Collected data
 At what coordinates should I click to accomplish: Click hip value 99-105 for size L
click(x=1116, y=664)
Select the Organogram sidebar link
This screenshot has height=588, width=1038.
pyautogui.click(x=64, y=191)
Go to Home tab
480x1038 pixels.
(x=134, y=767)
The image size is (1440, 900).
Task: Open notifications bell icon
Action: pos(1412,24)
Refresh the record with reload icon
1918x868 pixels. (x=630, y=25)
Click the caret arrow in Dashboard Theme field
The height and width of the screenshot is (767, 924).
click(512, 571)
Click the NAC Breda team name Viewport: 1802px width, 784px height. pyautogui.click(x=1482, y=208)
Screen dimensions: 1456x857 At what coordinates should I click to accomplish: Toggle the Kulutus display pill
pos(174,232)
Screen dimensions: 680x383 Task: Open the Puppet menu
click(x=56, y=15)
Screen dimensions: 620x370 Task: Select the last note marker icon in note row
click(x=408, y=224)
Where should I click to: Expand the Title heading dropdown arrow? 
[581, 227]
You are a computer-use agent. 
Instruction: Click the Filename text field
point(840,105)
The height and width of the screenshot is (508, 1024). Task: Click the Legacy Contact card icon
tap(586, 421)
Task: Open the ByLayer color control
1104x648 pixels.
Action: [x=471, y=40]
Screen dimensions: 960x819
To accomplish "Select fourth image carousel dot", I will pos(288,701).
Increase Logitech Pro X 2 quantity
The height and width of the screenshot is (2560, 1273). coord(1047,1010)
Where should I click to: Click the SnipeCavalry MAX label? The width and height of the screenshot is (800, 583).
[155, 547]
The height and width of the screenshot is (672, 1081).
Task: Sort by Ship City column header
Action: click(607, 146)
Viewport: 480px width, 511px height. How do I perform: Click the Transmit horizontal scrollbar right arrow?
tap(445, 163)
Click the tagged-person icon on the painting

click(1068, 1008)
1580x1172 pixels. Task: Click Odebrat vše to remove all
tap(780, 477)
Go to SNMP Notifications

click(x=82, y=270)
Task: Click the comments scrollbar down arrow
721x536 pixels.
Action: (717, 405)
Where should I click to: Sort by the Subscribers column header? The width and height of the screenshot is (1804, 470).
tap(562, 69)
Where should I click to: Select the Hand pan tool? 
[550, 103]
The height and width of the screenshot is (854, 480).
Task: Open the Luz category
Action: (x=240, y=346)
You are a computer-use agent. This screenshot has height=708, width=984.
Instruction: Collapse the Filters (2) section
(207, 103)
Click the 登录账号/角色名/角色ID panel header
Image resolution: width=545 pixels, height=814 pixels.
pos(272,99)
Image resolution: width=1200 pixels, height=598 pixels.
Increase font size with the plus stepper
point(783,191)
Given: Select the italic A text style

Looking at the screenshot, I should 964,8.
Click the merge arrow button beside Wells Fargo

REQUIRED ACTION -> Among the entries above, the line containing "Screen dimensions: 1456x857", the line containing "Task: Click the comments scrollbar down arrow", and all lines between them are to be restated word for word; nothing else belongs in the reply.

ANSWER ->
Screen dimensions: 1456x857 At what coordinates should I click to accomplish: Toggle the Kulutus display pill
pos(174,232)
Screen dimensions: 680x383 Task: Open the Puppet menu
click(x=56, y=15)
Screen dimensions: 620x370 Task: Select the last note marker icon in note row
click(x=408, y=224)
Where should I click to: Expand the Title heading dropdown arrow? 
[581, 227]
You are a computer-use agent. 
Instruction: Click the Filename text field
point(840,105)
The height and width of the screenshot is (508, 1024). Task: Click the Legacy Contact card icon
tap(586, 421)
Task: Open the ByLayer color control
1104x648 pixels.
Action: [x=471, y=40]
Screen dimensions: 960x819
To accomplish "Select fourth image carousel dot", I will pos(288,701).
Increase Logitech Pro X 2 quantity
The height and width of the screenshot is (2560, 1273). coord(1047,1010)
Where should I click to: Click the SnipeCavalry MAX label? The width and height of the screenshot is (800, 583).
[155, 547]
The height and width of the screenshot is (672, 1081).
Task: Sort by Ship City column header
Action: click(607, 146)
Viewport: 480px width, 511px height. How do I perform: Click the Transmit horizontal scrollbar right arrow?
tap(445, 163)
Click the tagged-person icon on the painting

click(1068, 1008)
1580x1172 pixels. Task: Click Odebrat vše to remove all
tap(780, 477)
Go to SNMP Notifications

click(x=82, y=270)
Task: Click the comments scrollbar down arrow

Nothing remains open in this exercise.